# `rlplay`-ing around with Policy Gradients

In [None]:
import torch
import numpy

import matplotlib.pyplot as plt
%matplotlib inline

import gym

# hotfix for gym's unresponsive viz (spawns gl threads!)
import rlplay.utils.integration.gym

See example.ipynb for the overview of `rlplay`

<br>

## Sophisticated CartPole with PG

### The environment

The environment factory

In [None]:
from rlplay.zoo.env import NarrowPath


class FP32Observation(gym.ObservationWrapper):
    def observation(self, observation):
        obs = observation.astype(numpy.float32)
        obs[0] = 0.  # mask the position info
        return obs

#     def step(self, action):
#         obs, reward, done, info = super().step(action)
#         reward -= abs(obs[1]) / 10  # punish for non-zero speed
#         return obs, reward, done, info

class OneHotObservation(gym.ObservationWrapper):
    def observation(self, observation):
        return numpy.eye(1, self.env.observation_space.n,
                         k=observation, dtype=numpy.float32)[0]

def base_factory(seed=None):
    # return gym.make("LunarLander-v2")
    return FP32Observation(gym.make("CartPole-v0").unwrapped)
    # return OneHotObservation(NarrowPath())

<br>

### the Actor

A procedure and a layer, which converts the input integer data into its
little-endian binary representation as float $\{0, 1\}^m$ vectors.

In [None]:
def onehotbits(input, n_bits=63, dtype=torch.float):
    """Encode integers to fixed-width binary floating point vectors"""
    assert not input.dtype.is_floating_point
    assert 0 < n_bits < 64  # torch.int64 is signed, so 64-1 bits max

    # n_bits = {torch.int64: 63, torch.int32: 31, torch.int16: 15, torch.int8 : 7}

    # get mask of set bits
    pow2 = torch.tensor([1 << j for j in range(n_bits)]).to(input.device)
    x = input.unsqueeze(-1).bitwise_and(pow2).to(bool)

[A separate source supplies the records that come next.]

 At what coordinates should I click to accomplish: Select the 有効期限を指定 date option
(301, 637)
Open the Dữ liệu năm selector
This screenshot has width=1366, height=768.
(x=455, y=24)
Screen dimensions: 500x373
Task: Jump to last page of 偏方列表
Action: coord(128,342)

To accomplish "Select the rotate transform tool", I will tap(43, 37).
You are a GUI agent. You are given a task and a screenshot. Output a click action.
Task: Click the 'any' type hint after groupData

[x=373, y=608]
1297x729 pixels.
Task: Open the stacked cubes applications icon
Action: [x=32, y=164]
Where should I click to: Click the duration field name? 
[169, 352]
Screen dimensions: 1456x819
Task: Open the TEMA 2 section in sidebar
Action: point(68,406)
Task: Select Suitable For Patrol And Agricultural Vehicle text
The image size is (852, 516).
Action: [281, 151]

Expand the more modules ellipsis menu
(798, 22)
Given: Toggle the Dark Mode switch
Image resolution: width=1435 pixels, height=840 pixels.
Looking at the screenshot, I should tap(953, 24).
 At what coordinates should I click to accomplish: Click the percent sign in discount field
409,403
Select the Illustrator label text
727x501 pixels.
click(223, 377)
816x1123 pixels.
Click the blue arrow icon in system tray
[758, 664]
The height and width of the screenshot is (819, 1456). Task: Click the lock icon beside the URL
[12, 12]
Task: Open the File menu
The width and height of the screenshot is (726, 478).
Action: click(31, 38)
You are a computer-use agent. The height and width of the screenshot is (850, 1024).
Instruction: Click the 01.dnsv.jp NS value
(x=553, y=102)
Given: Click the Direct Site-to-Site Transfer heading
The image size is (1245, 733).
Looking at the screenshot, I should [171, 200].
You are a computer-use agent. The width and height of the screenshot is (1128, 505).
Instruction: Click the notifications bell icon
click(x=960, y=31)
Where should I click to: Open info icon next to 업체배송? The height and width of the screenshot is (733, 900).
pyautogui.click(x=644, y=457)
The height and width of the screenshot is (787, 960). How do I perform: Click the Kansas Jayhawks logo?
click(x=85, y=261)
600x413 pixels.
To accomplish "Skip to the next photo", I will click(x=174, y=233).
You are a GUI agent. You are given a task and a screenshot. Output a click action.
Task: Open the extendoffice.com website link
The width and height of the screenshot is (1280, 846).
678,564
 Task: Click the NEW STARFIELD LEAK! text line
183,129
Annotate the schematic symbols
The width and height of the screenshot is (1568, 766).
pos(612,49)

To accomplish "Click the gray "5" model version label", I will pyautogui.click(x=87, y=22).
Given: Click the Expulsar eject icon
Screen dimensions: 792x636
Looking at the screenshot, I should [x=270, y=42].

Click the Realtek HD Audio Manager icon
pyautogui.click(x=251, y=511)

    # upcast bool to float to get one-hot
    return x.to(dtype)


class OneHotBits(torch.nn.Module):
    def __init__(self, n_bits=63, dtype=torch.float):
        assert 1 <= n_bits < 64
        super().__init__()
        self.n_bits, self.dtype = n_bits, dtype

    def forward(self, input):
        return onehotbits(input, n_bits=self.n_bits, dtype=self.dtype)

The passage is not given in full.